(WHAT YOU ARE ASKED TO DO)
An exact copy of all the data below is needed, without its pictures.

(DATASET RECORDS)
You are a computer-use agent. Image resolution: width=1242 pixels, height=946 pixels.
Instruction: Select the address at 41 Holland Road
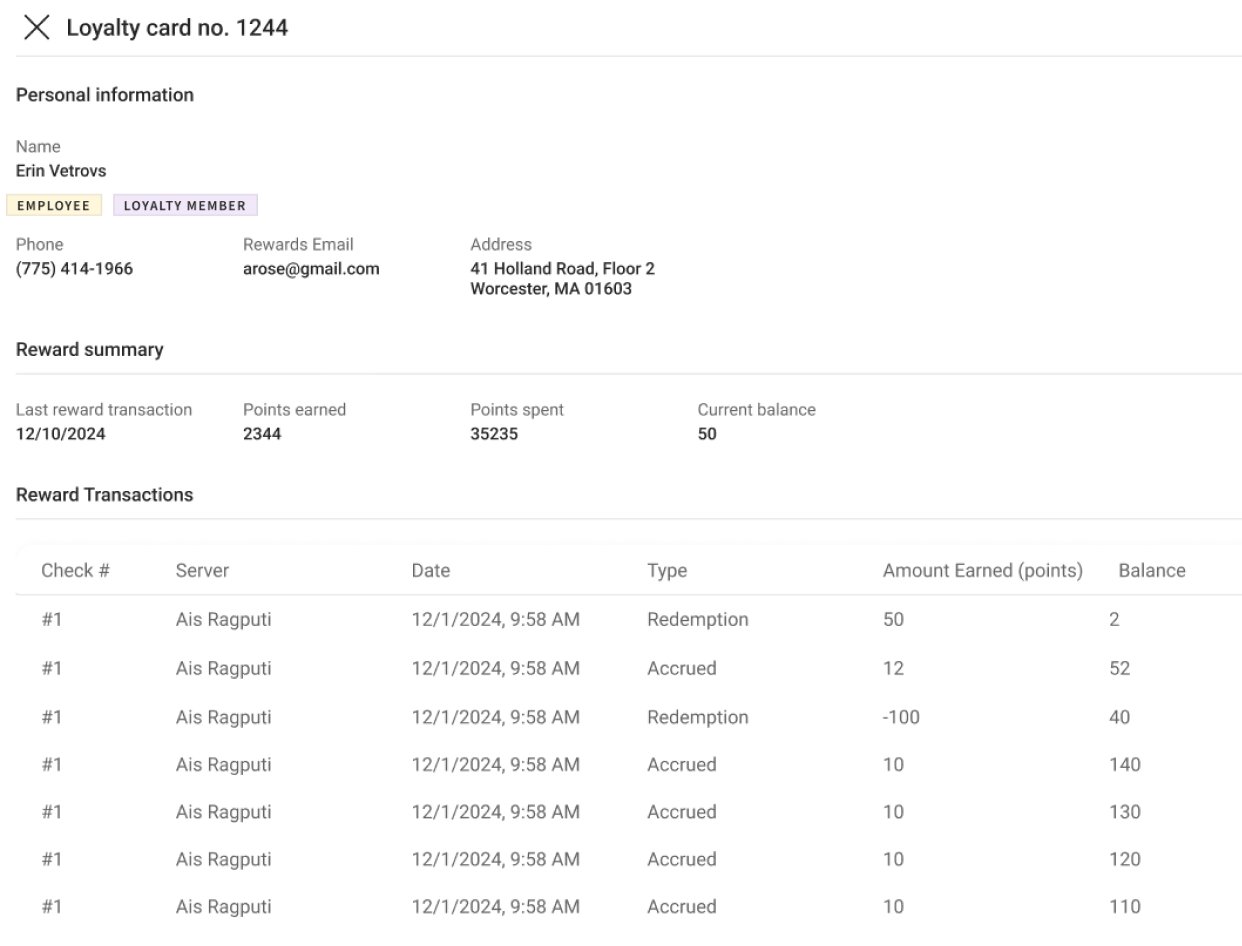click(562, 279)
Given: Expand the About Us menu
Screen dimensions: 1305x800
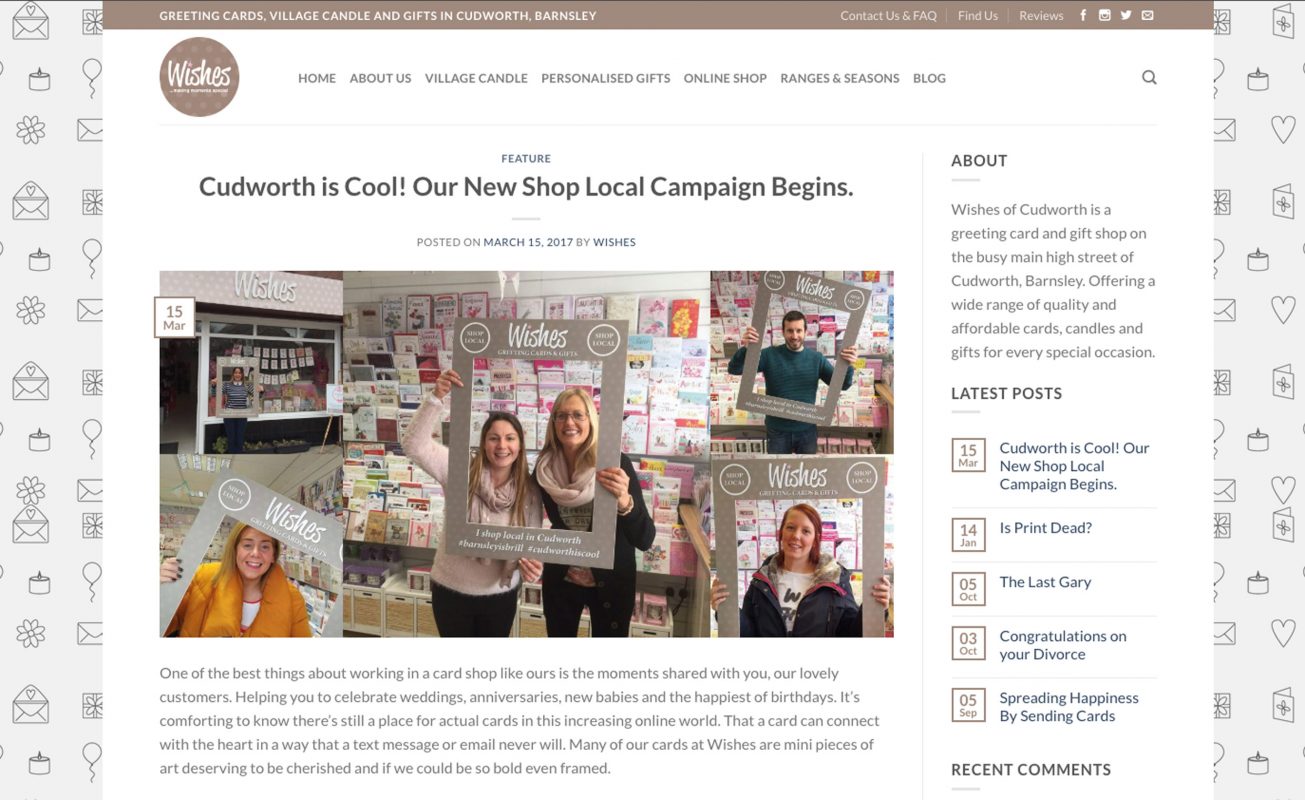Looking at the screenshot, I should click(380, 78).
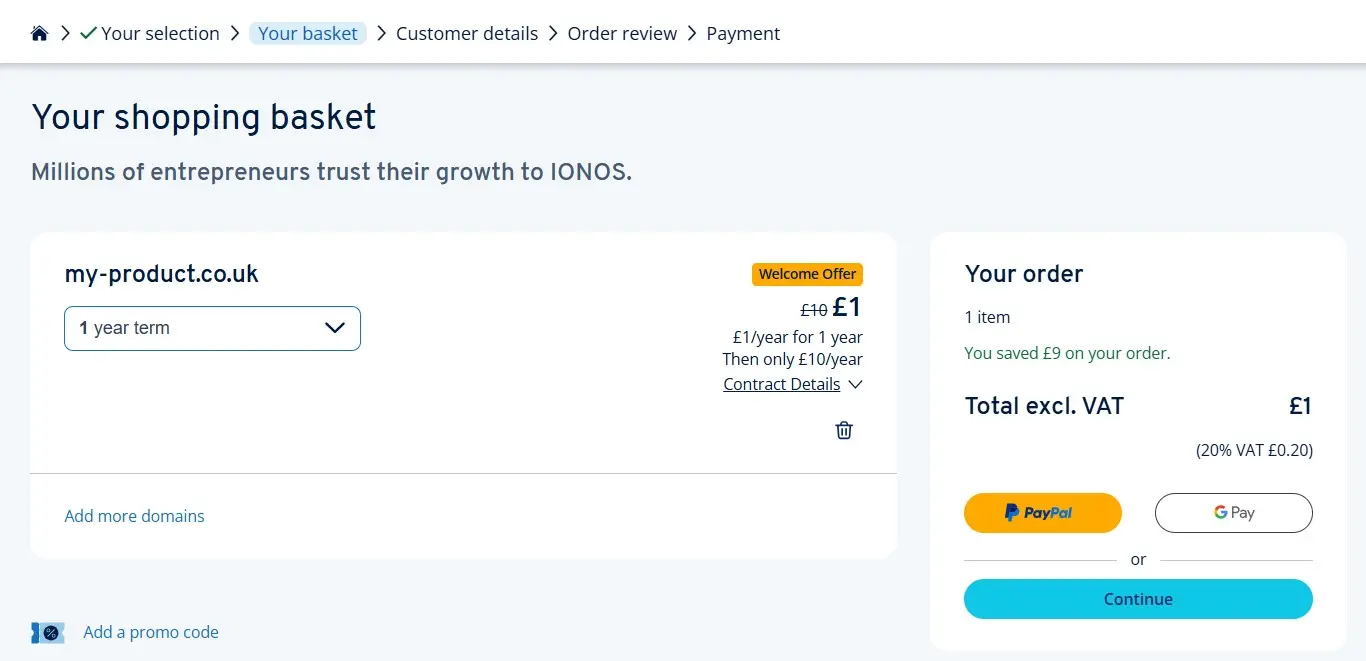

(PROBLEM SOLUTION)
You are a computer-use agent. Image resolution: width=1242 pixels, height=946 pixels.
Instruction: Select the address at 41 Holland Road
click(562, 279)
Given: Expand the About Us menu
Screen dimensions: 1305x800
Looking at the screenshot, I should click(380, 78).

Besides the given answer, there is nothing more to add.